To the Editor:

In his comment on our report J. V. Murphy questions that our MR imaging and spectroscopic findings reflect valproate-induced hyperammonemic encephalopathy. He refers to his publication (1) that showed a high prevalence of asymptomatic hyperammonemia in patients receiving valproate.

However, for the following reasons we suggest a causal relationship between valproate-induced hyperammonemia and clinical and MR findings:

  • 1
    Hyperammonemia in the absence of hepatic and renal disease was the only pathologic finding in our patient. EEG changes and symptoms resolved with falling NH3-serum levels after withdrawal of valproate.
  • 2
    MR spectroscopic changes of brain metabolites showed a pattern that is widely accepted to be specific for hyperammonemic disorders (2). One has to keep in mind that MRS reflects cerebral metabolic changes in the millimolar order of magnitude. To our opinion it is evident that these changes may be accompanied by encephalopathy.
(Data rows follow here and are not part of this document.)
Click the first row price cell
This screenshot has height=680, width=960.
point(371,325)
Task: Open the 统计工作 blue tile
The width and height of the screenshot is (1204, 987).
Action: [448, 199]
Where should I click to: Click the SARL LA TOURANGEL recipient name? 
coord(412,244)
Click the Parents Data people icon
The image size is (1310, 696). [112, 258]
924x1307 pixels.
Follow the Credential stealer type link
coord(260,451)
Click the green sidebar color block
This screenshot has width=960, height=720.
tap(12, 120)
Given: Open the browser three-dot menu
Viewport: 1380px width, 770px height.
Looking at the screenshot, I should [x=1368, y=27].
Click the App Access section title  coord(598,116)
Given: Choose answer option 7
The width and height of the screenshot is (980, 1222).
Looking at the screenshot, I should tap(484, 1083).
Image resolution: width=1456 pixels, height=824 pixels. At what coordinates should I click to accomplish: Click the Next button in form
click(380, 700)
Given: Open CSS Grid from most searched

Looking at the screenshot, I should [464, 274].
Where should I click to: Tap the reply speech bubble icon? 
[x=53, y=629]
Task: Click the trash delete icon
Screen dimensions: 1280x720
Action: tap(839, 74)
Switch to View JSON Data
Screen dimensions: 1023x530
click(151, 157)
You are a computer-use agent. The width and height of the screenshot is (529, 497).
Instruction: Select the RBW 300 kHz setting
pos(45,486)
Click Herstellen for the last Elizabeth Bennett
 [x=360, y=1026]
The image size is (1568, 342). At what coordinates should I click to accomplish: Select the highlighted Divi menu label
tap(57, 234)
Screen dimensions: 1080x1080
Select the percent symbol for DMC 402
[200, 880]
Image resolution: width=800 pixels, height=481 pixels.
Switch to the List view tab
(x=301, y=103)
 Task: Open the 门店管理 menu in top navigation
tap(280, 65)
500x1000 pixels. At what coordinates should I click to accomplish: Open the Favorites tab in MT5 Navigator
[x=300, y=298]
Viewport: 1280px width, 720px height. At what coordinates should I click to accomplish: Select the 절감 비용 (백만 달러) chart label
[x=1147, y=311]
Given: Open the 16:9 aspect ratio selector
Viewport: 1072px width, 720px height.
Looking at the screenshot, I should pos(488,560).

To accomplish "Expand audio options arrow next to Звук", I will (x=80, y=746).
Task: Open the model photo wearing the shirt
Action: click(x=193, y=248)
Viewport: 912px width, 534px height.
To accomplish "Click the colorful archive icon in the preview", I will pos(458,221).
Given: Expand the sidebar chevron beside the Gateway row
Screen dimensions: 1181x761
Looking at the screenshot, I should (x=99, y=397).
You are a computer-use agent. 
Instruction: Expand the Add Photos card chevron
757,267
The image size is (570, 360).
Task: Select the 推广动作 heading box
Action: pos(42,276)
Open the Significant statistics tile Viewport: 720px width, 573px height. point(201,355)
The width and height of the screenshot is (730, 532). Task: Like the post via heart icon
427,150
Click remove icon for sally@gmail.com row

In their paper J. V. Murphy and K. Marquardt (1) do not mention if their patients have been tested psychometrically. From hyperammonemic encephalopathy due to hepatic dysfunction we know that the subclinical stage shows abnormal results in neuropsychological testing (3).

We agree with J. V. Murphy that further studies are warranted to correlate elevated NH3 levels in valproate treated patients with brain MR spectroscopic findings.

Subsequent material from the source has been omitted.